### Task instructions:
Where the word "size" occurs in a line of the listing, please copy the line.

### Task inputs:
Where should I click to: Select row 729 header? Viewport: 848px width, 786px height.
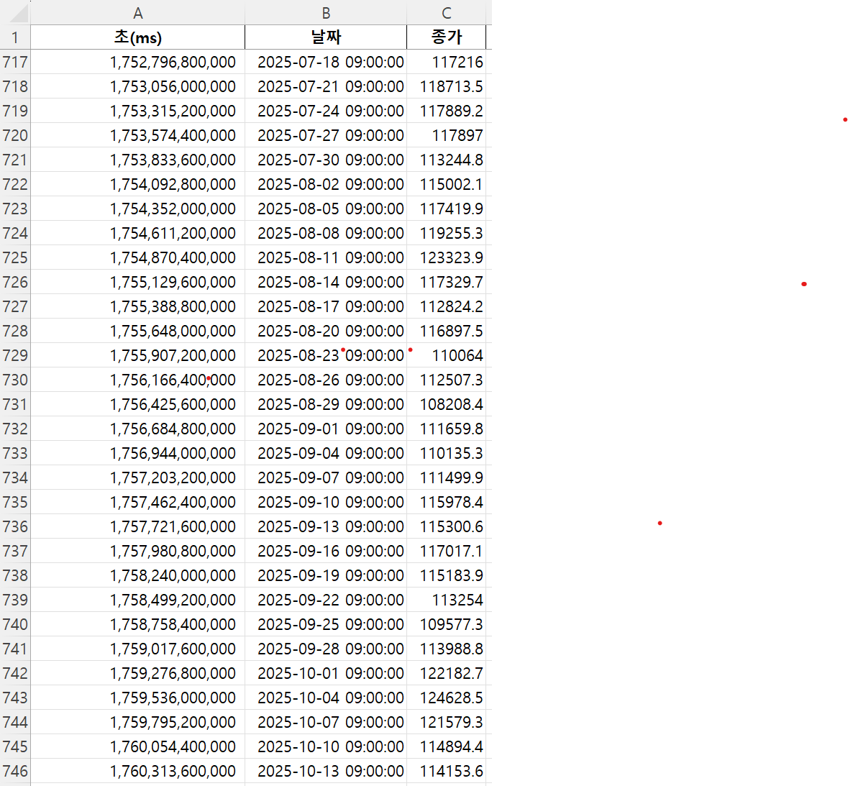click(x=15, y=355)
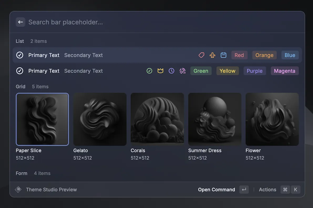This screenshot has height=208, width=313.
Task: Expand the Form section with 4 items
Action: [x=21, y=173]
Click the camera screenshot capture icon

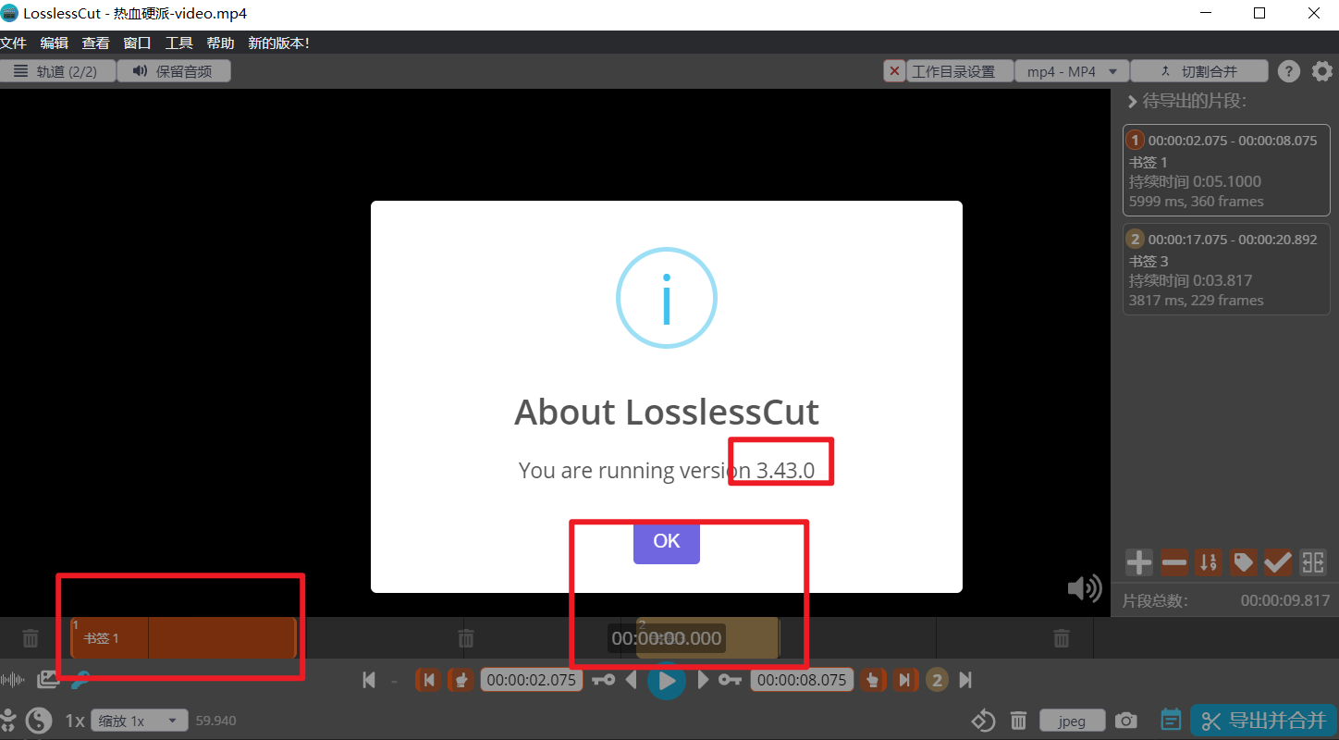pos(1125,720)
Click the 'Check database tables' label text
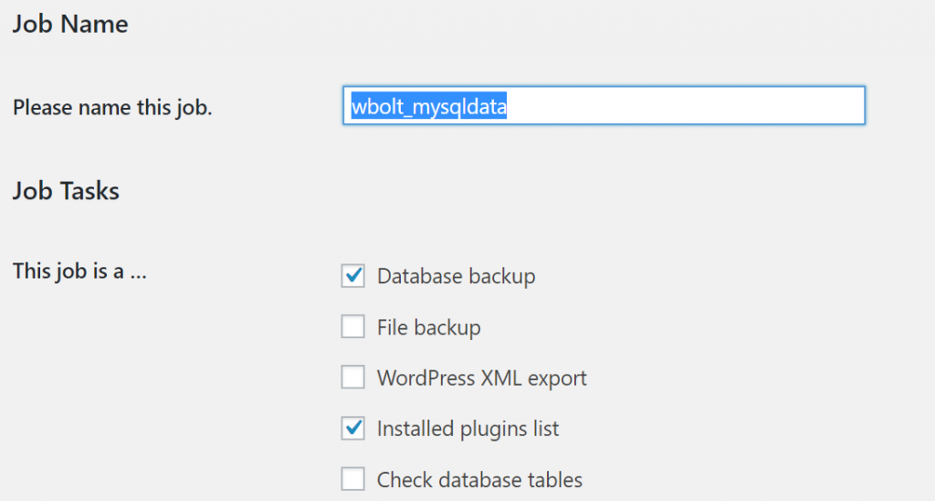The height and width of the screenshot is (501, 935). pos(479,479)
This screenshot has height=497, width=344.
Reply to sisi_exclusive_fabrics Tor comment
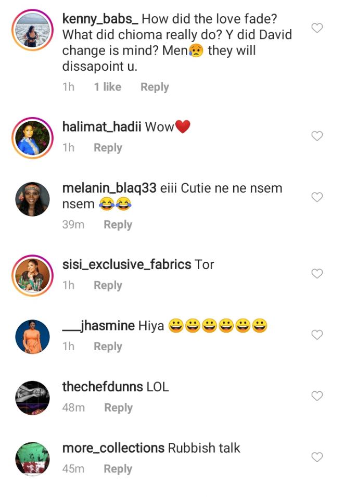(108, 286)
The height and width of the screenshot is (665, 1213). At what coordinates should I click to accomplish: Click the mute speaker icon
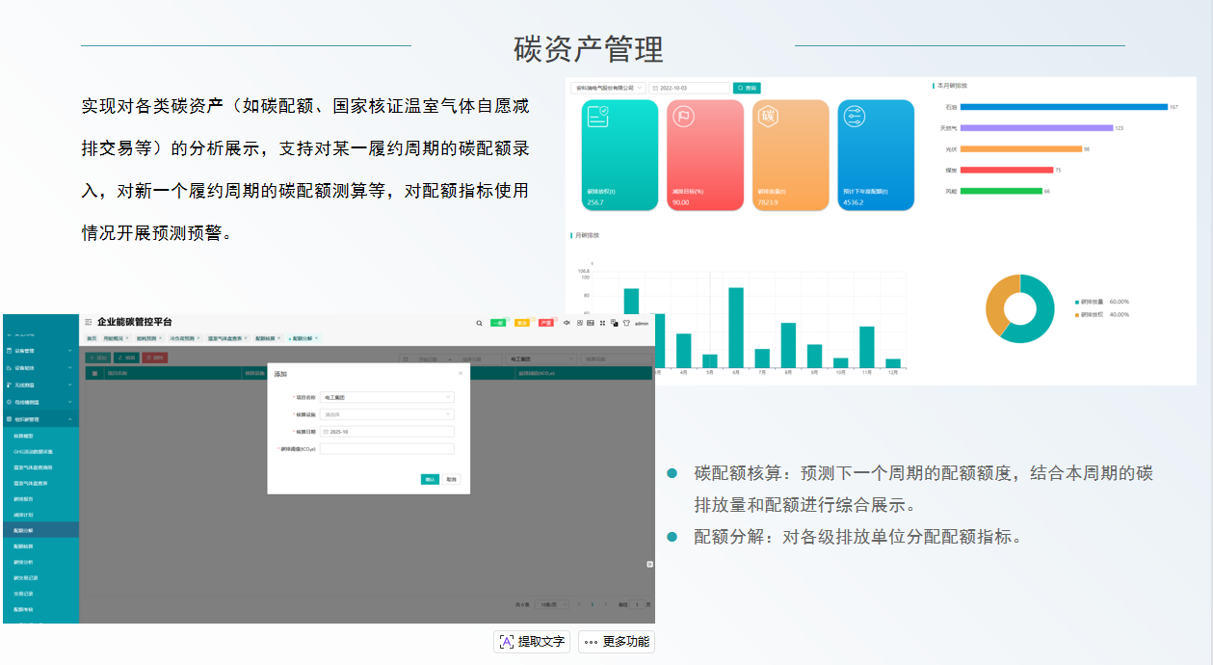[567, 323]
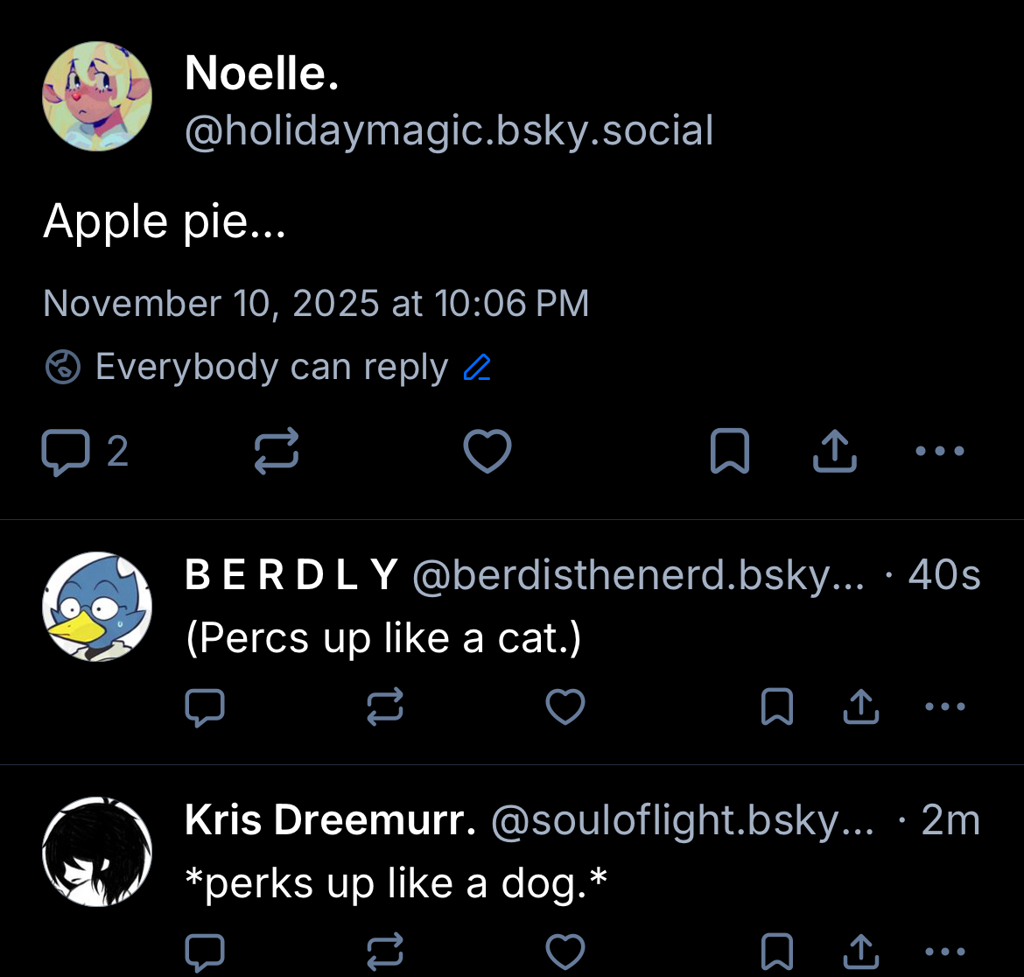Open more options on Kris Dreemurr's reply

(944, 952)
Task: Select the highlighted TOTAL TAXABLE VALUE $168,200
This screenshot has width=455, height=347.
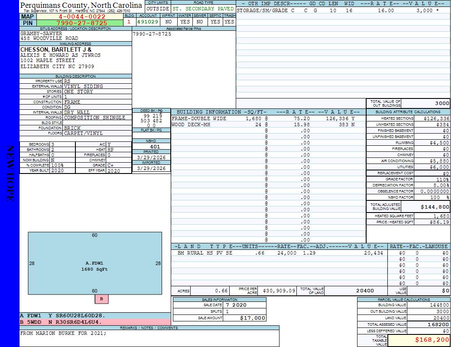Action: (419, 340)
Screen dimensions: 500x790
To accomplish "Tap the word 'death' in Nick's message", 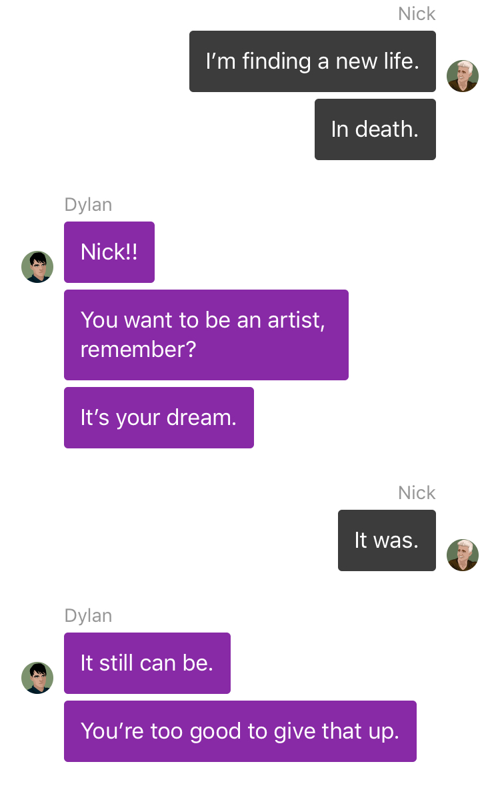I will 387,129.
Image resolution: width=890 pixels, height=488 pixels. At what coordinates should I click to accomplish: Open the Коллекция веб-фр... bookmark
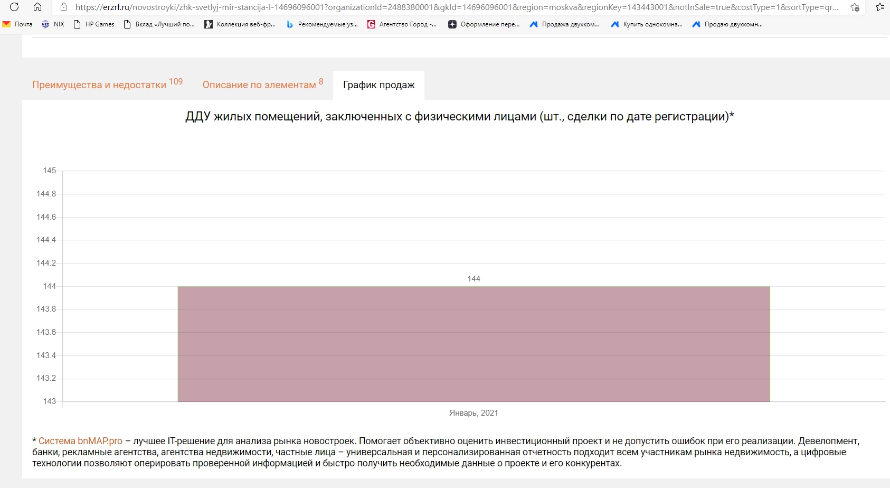pyautogui.click(x=240, y=24)
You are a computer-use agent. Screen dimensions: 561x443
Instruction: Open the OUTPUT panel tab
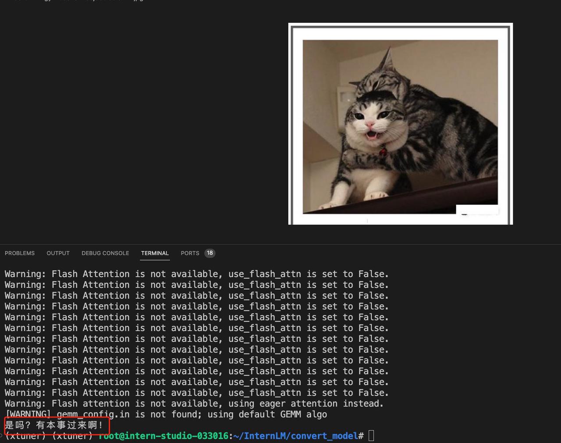(x=58, y=253)
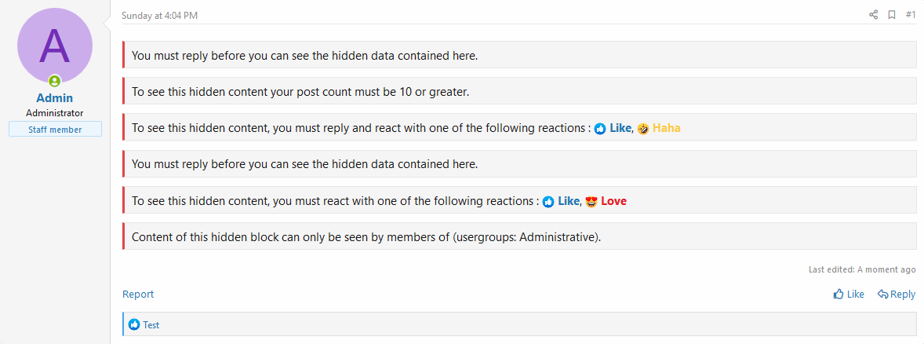Click the Like icon in the reply-and-react block
The height and width of the screenshot is (344, 924).
pyautogui.click(x=600, y=128)
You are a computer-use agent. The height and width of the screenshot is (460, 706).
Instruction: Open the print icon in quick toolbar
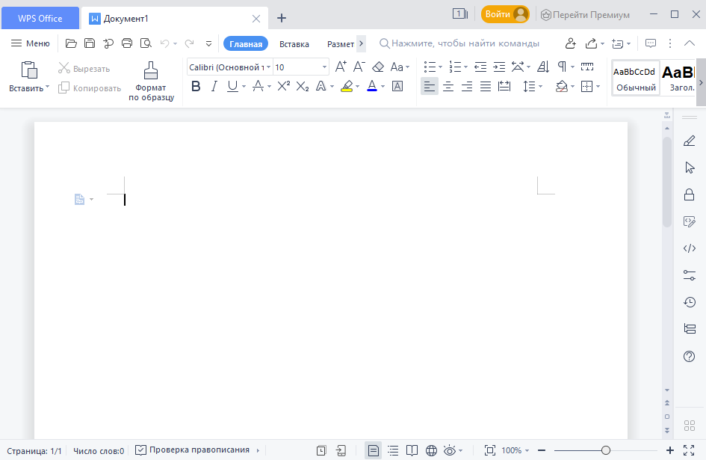(x=127, y=43)
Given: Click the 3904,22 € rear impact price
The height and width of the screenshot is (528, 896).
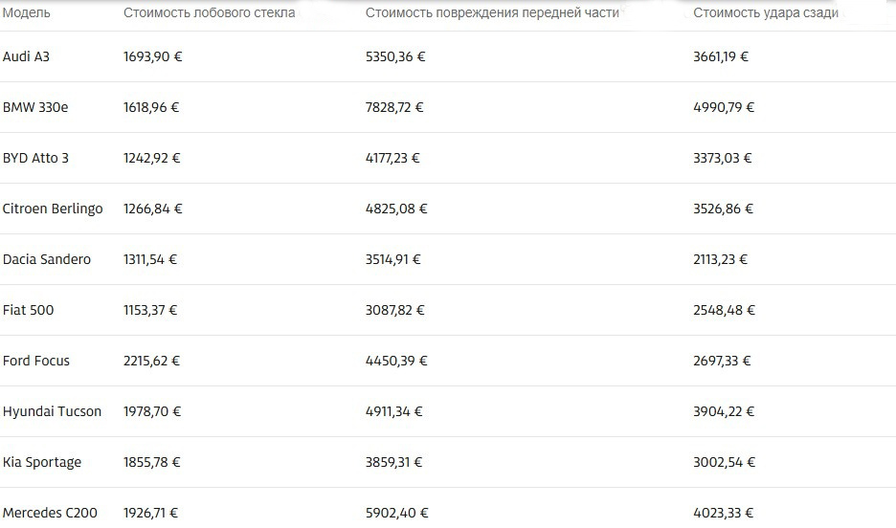Looking at the screenshot, I should 724,411.
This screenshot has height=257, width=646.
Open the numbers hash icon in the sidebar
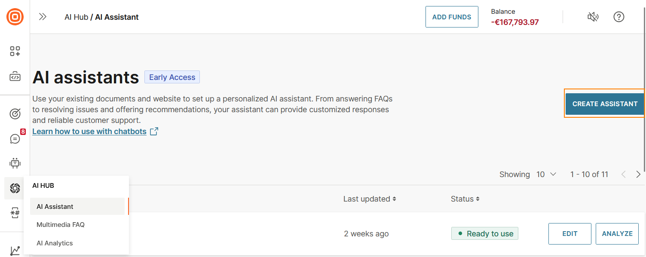coord(15,213)
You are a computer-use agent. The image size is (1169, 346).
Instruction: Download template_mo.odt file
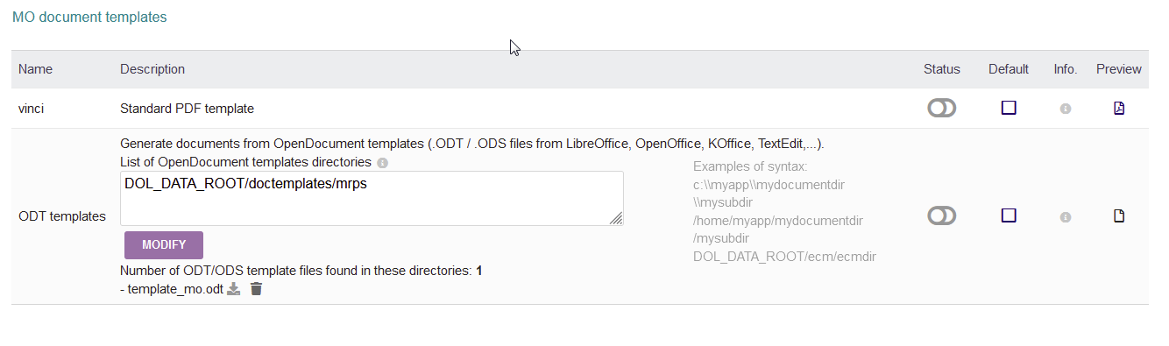coord(233,289)
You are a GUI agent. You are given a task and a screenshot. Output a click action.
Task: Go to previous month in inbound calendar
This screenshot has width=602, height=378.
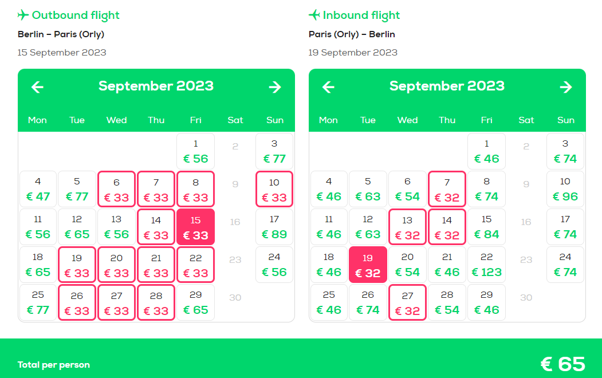[328, 87]
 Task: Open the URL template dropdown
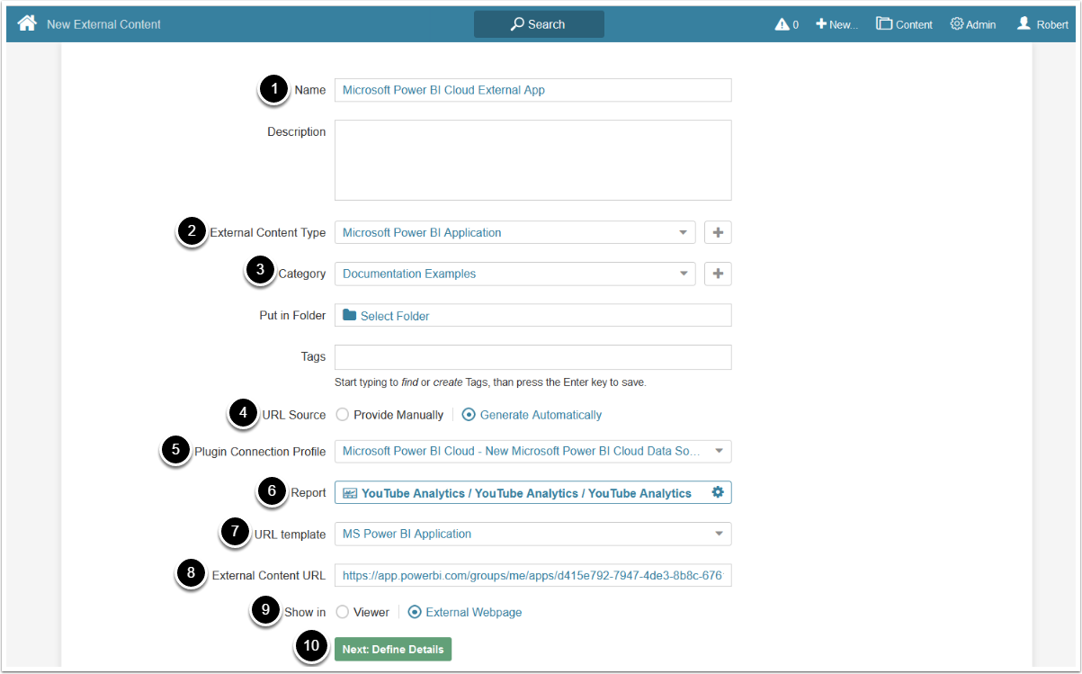point(532,534)
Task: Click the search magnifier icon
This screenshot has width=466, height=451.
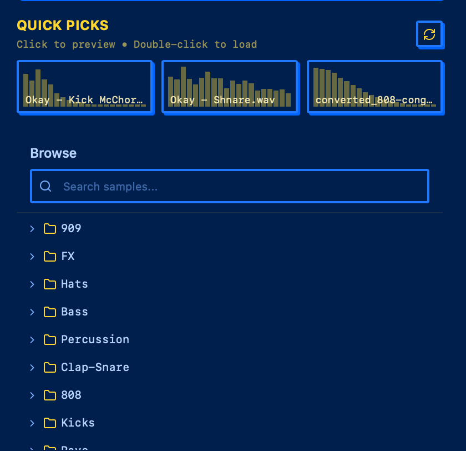Action: click(x=46, y=187)
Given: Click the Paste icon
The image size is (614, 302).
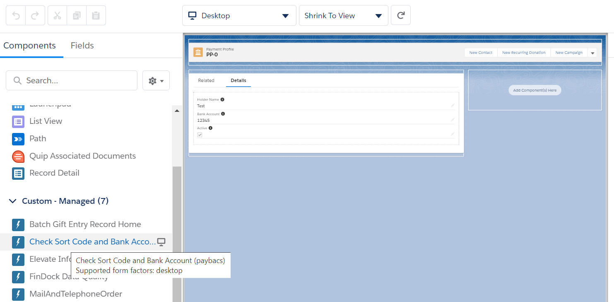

### Output:
You are a computer-use agent. The image size is (1169, 346).
The image size is (614, 302).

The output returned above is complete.